■ Task instructions:
1 – Name each piece of software, library, or project mentioned in the text about TCP subport multiplexing, listing every name once.
2 – Copy the records word for word, starting at the beginning of the records and ending with the line that contains "point(265,142)". Include both of those lines, and omit the pictures.

■ Source text:
━━━━━━━━━━━━━━━━━━━━━━━━━━━━━━

The subport feature (multiplexing several connections on top of the same
TCP port) have been asked for a long time.
I've committed the initial version of the functionality to "vtcp" branch
in libzmq repo. It's still a bit creaky, but it should work at least on
POSIX-compliant systems.
How it works
------------
There's "vtcp" project that deals with TCP port multiplexing. Note that
it is not 0MQ-specific. It can multiplex connections from any applications.
Technically, there's "vtcpd" deamon that listens on a specific TCP port
and dispatches new connections to the applications on the local box
based on the subport number.
Applications (including 0MQ) use libvtcp library to bind/connect to vtcp
subports.
In wire-protocol terms, vtcp requires that 32-bit network-byte-ordered
integer (subport number) is sent by the connecting side immediately
after creating the TCP connection.

━━━━━━━━━━━━━━━━━━━━━━━━━━━━━━

■ Records to use:
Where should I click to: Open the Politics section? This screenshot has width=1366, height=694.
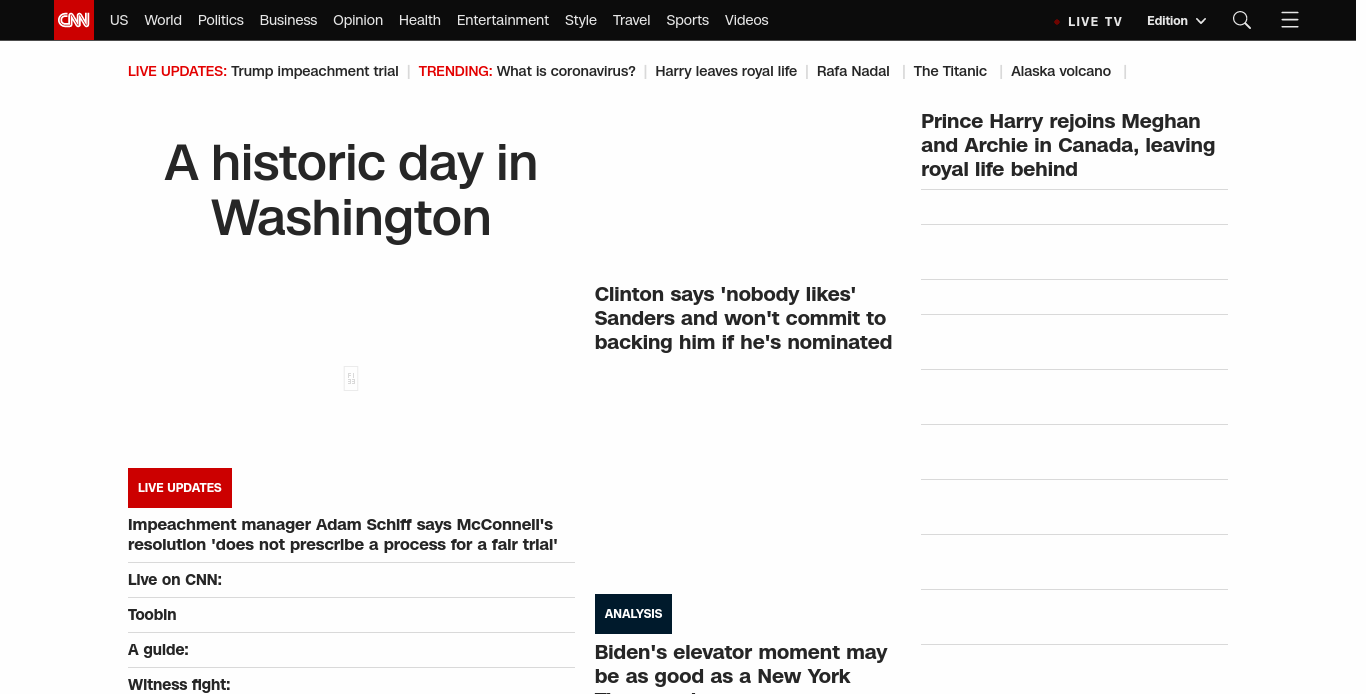220,20
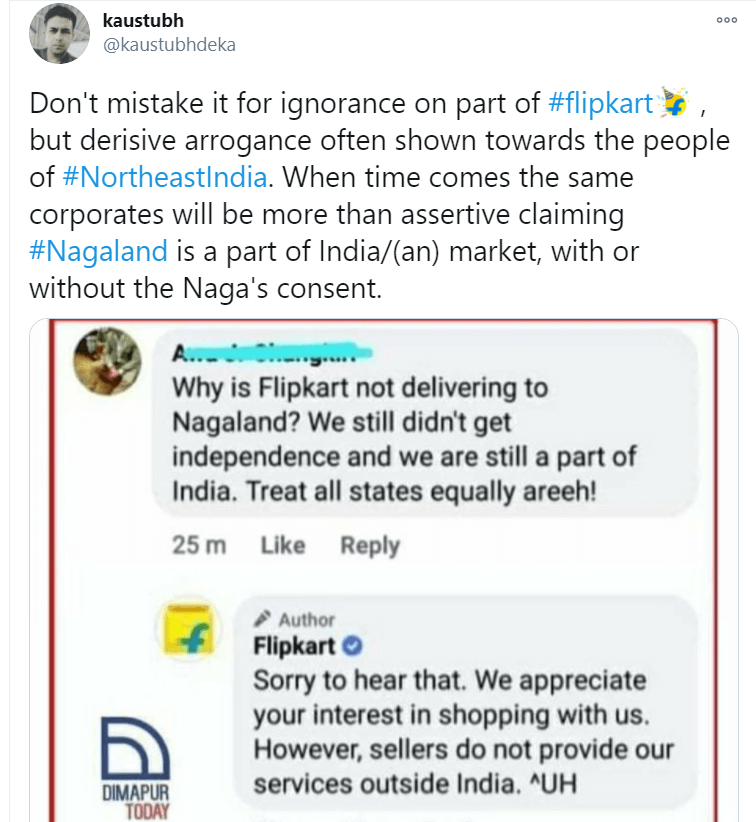The width and height of the screenshot is (756, 822).
Task: Click the 25 m comment timestamp
Action: tap(199, 546)
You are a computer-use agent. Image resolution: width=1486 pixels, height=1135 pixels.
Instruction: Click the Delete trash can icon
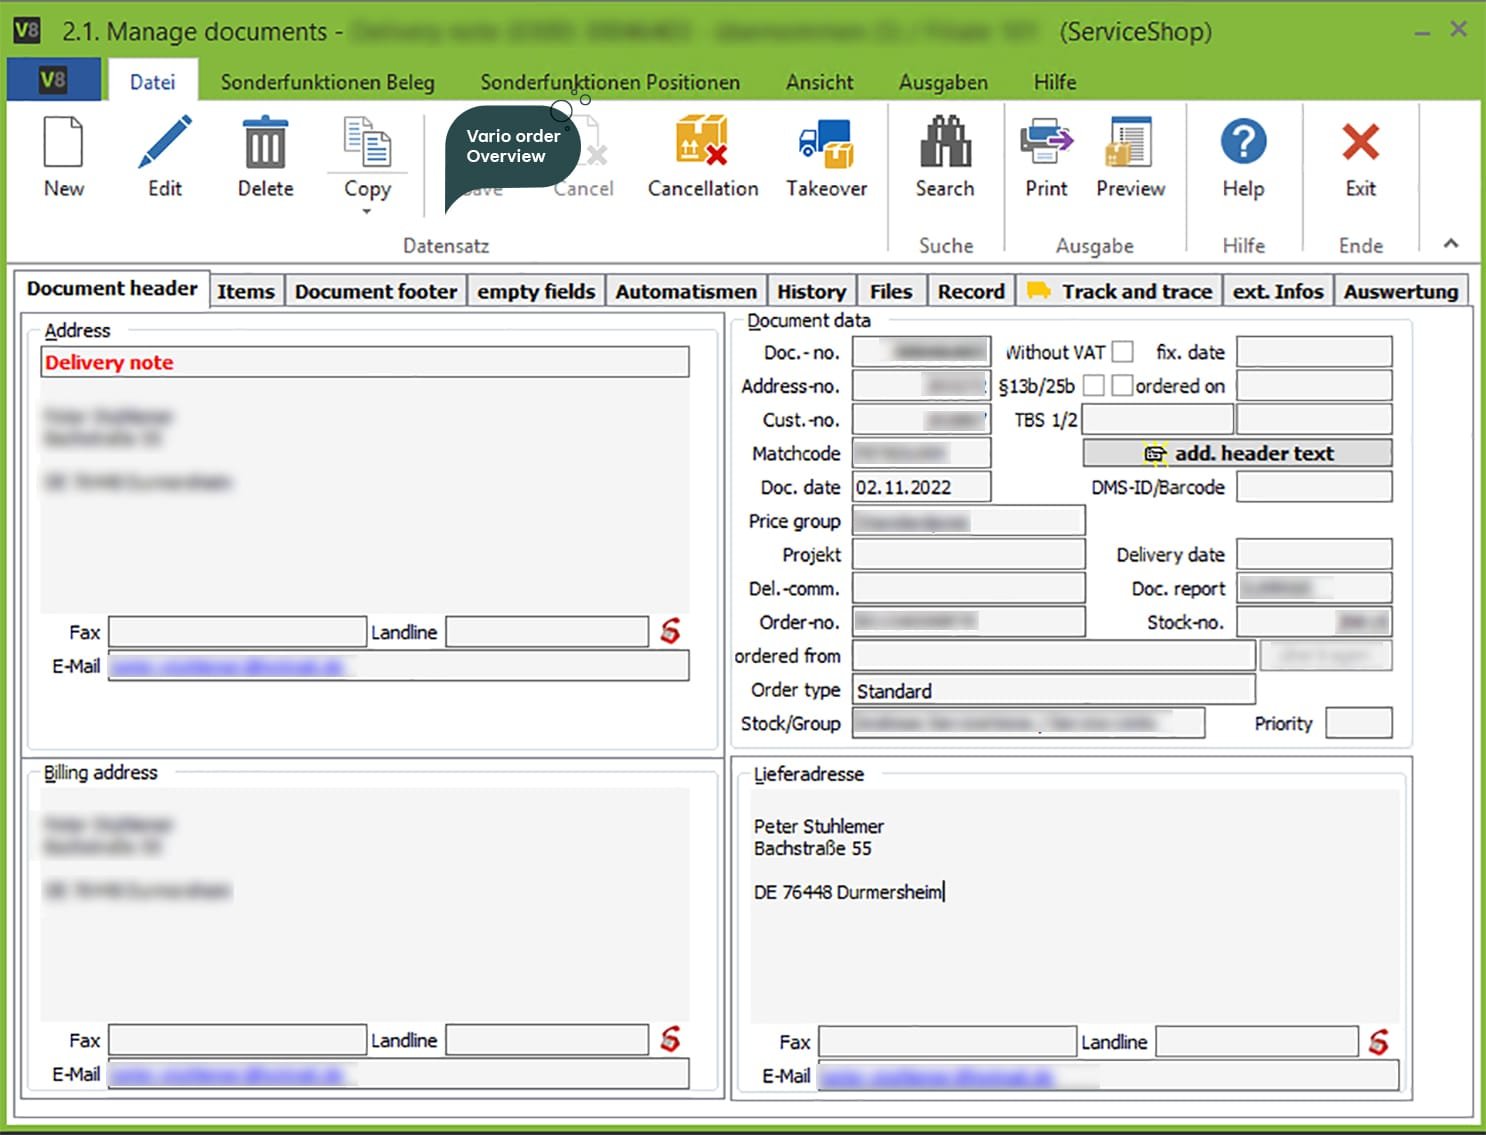point(265,142)
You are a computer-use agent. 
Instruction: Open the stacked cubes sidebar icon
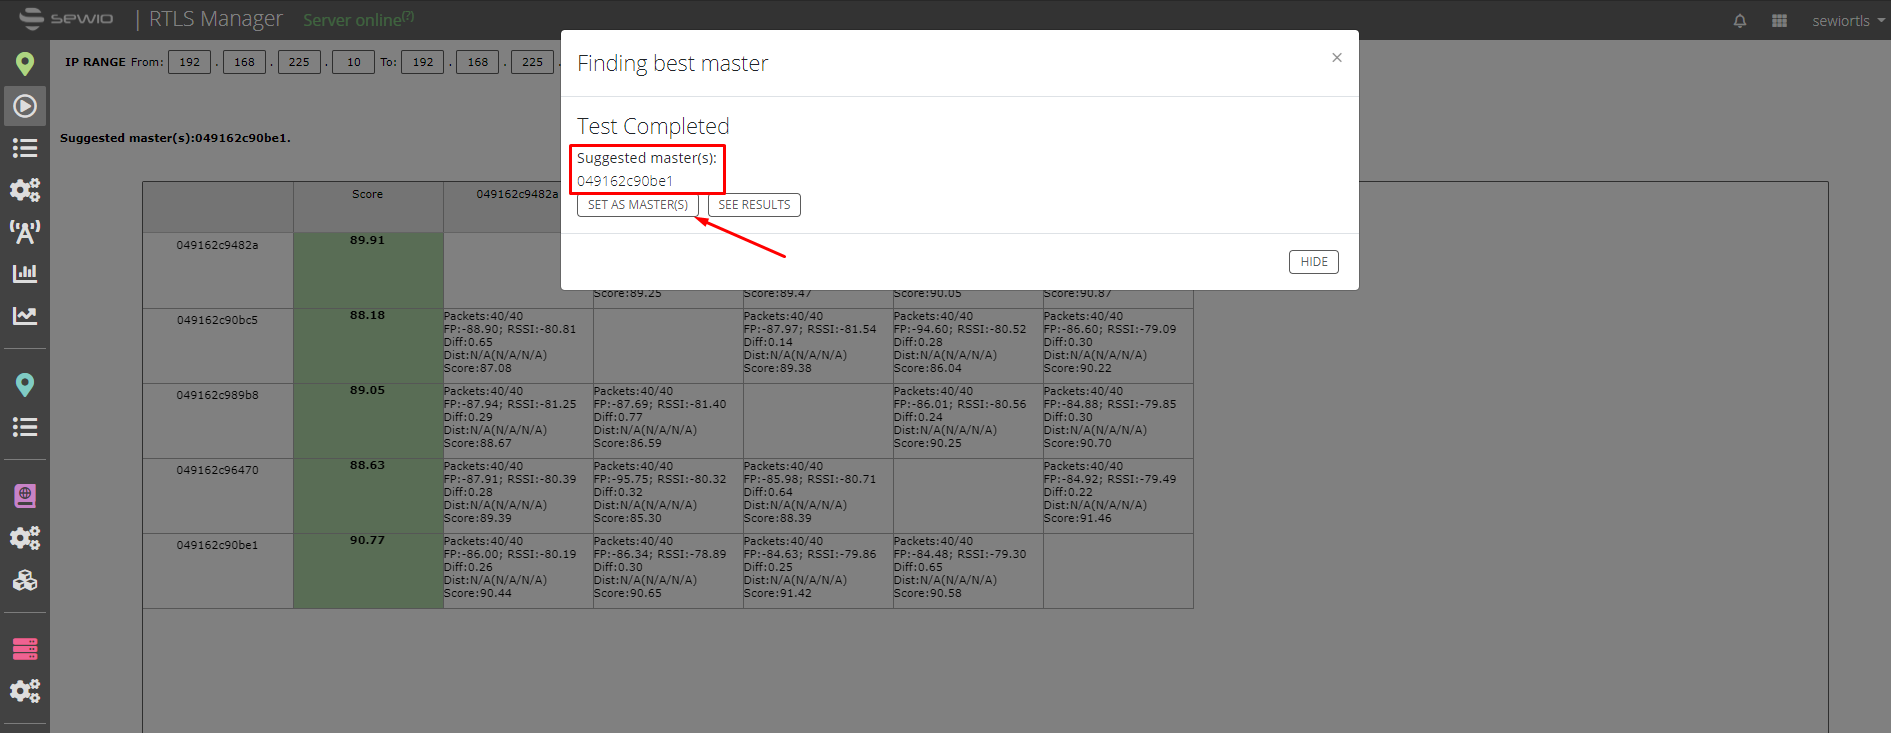pyautogui.click(x=25, y=580)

━━━━━━━━━━━━━━━━━━━━━━━━━━━━━━

■ Answers given:
1 –
vtcp
libzmq
vtcpd
libvtcp
0MQ

2 –
Where should I click to: Open the Politics section? This screenshot has width=1366, height=694.
220,20
The width and height of the screenshot is (756, 822).
Task: Click the 25 m comment timestamp
Action: tap(199, 546)
You are a computer-use agent. Image resolution: width=1486 pixels, height=1135 pixels.
Instruction: Click the Delete trash can icon
point(265,142)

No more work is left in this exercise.